第215章過往
這是一片田梗,農田里種著油菜花,花叢中散發著別樣的清香,一隻隻蜜蜂來回忙碌著,采著花蜜發出「嗡嗡」的輕響。
田梗上跑來三個小娃娃,笑聲不斷。帶頭的是小男孩,十二三歲的樣子,虎頭虎腦的頗為壯實,正歡快的跑著。這小男孩身後還跟著一名年約七八歲的小女孩,和另一名十來歲的小男孩。
小女孩紮著兩條馬尾辮子,長相甜美,亦步亦趨的跟在兩名小男孩身後,而那名十來歲的小男孩,長相清秀,目光似乎一直在小女孩身上停留著,只是在發現一些好玩的物事時,才會移開一會兒。
「濤哥哥,我想要蜜蜂,幫我抓一隻好嗎?」小女孩鼓著嘴,指了指油菜花中的蜜蜂,一臉期待的看向那長相清秀的小男孩。
「不行!」還沒等這名小男孩答應,那虎頭虎腦的男孩子就瞪著雙眼道:「蜜蜂會咬人的,咬人很痛。

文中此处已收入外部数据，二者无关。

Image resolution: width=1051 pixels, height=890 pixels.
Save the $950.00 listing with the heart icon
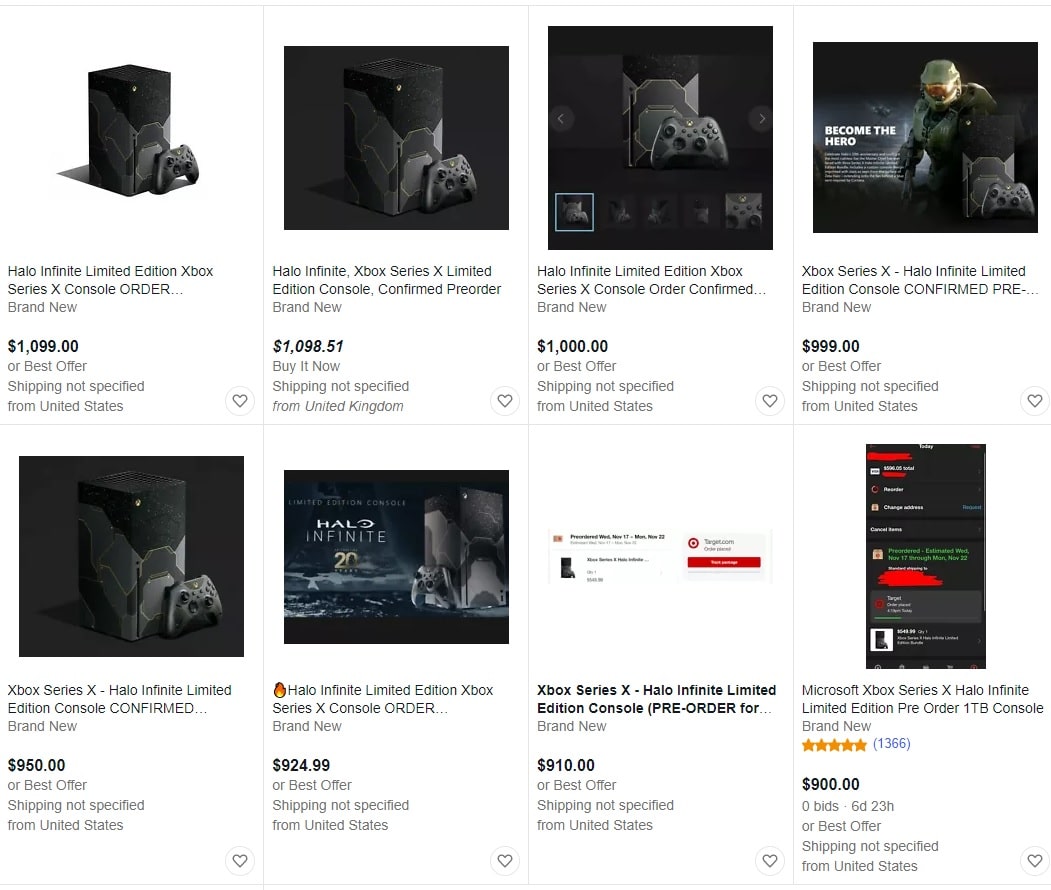(x=240, y=861)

上回我就被咬了,手上腫了這麼一個大包!」小男孩比劃著,在手上畫了一個誇張的形壯。
「哦,上次大哥哥手痛是被蜜蜂咬的呀,我媽媽也說蜜蜂會咬人,它這麼可愛也會咬人呢。」小女孩懂事點了點頭,看著蜜蜂在半空中飛,卻依舊流露出了一絲期待的神色。
那清秀的小男孩笑著道:「沒事的,我小心點就好了。阿健你害怕的話你躲一邊去。」小男孩擼了擼袖管,小心翼翼的向一隻正在花包上停住的蜜蜂摸去。
「嘿嘿,張濤這回要吃苦果子了。」名叫阿健的小男孩一臉嬉笑著對小女孩說道。
「嗡!」張濤的手剛剛放上去,那蜜蜂突然飛出,對著他就盯了一口,手上傳來一股劇痛,可還在孩童時代的張濤似乎也有著一股狠勁,竟咬著牙一握,把那蜜蜂握在了手心裡。
「諾,柔兒小蜜蜂給你。」張濤把腫起的右手縮在了背後,朝著小女孩強笑道:「我媽媽說蜜蜂蜇過人一次後,就不會再蜇了,你別害怕。」
「真的?」小女孩開心的拍著手,完全沒有意識到張濤這句的意思是他已經被蜇了。
看著小女孩的笑臉,那時候的張濤似乎覺得右手也並不那麼痛了。可小孩子玩心來得快去得快,對著小蜜蜂玩了一會兒後,小女孩就興致乏乏的丟到了一邊,開始做著其它的遊戲,一個下午的時候,張濤就小心的將右手放在不明顯的地方,沒有讓小女孩看到過。
夜色漸漸從天邊吞噬晝芒,農家裡一道道炊煙裊裊升起,意猶未盡的三人在聽到各自父母的呼喊後,戀戀不捨的回去了。
三個小娃娃的家是緊挨著的,由土石鑄成,十分簡陋,木桌上昏暗的燈光閃著,裹著油脂黑漆漆圍裙的胖婦人使勁往張濤碗裡夾著菜桿子。
「媽媽,行了吃不了那麼。」張濤扒著飯,撩過一些菜桿往那婦人碗放去。
「這孩子。」婦人摸摸張濤腦袋,一旁抽著劣質香煙漢子憨厚的笑著。
「咦?」正吃著,那婦人目光看向門口,不禁輕咦了一聲疑惑道:「柔柔來了,找濤子玩的吧,快進來站在門外幹什麼呢!」
婦人起身拉過小女孩,藉著昏暗的燈光才發現小女孩的雙眼微微有些紅腫。
「嗚嗚,媽媽和爸爸吵架了,沒飯吃。」還沒等婦人發問,小女孩抽噎了幾聲便已經哭哭啼啼的說了起來。
婦人搓著手,安慰了小女孩一會兒,看著桌面上僅有的菜桿子,臉上不禁有些尷尬,「來,柔柔別哭,阿姨給你盛飯,你就和濤濤一起吃吧。」
「坐這裡。」張濤在小女孩進來時就已經放下了筷子,這時見到婦人把小女孩留下,頓時臉色一喜,把小女孩拉到了身旁。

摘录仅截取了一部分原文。